I'm not uber-familiar with a lot of Mr. Oswalt's work, probably just Ratatouille, which I found a little unbelievable (I don't care how good a cook it is, I'm not eating rat food), and his guest spots on Community ("Did I accidentally tell you that you have AIDS, because I do that sometimes"). I also looked him up on IMDB and found out that he is the voice of boy genius Tobey on PBS Kids show Word Girl, which is awesome and features a monkey named Captain Huggy Face. Okay, back to the book...

Zombie Spaceship Wasteland mixes personal stories with shorter humorous chapters. The stories are about Oswalt growing up, his love of reading, and his fairly nerdy life. Ah, a man after my own heart. The title comes from a chapter where he describes zombie, spaceship, and wasteland as three distinct personality types. The zombie is about simplifying their world. The spaceship wants to leave their world. The wasteland wants to destroy their world. Highlights are a recount of his time headlining at a horrible comedy club outside Vancouver (Which has the BEST ending- seriously, I thought it was going on too long, but it was worth it) and a chapter of explanations behind gifts from his grandmother. There's also a surprisingly touching story about his mentally ill uncle.

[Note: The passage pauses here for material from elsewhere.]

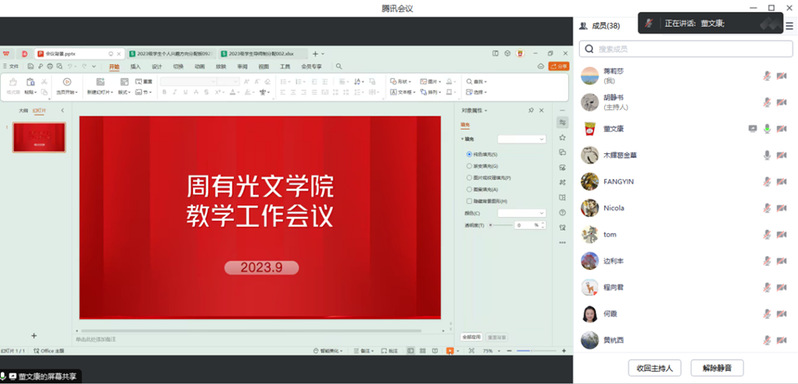Click the camera-off icon next to Nicola
798x384 pixels.
click(x=782, y=208)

The shorter chapters are more jokey, things such as a wine list with very specific descriptions, illustrations of greeting cards with the fairly horrible history behind the pictures, and a comic about two vampires. There's lots of little details that made me laugh out loud.

In conclusion, Zombie Spaceship Wasteland is an incredibly worthwhile read. My only complaint is that it's a bit short. I want more Patton Oswalt.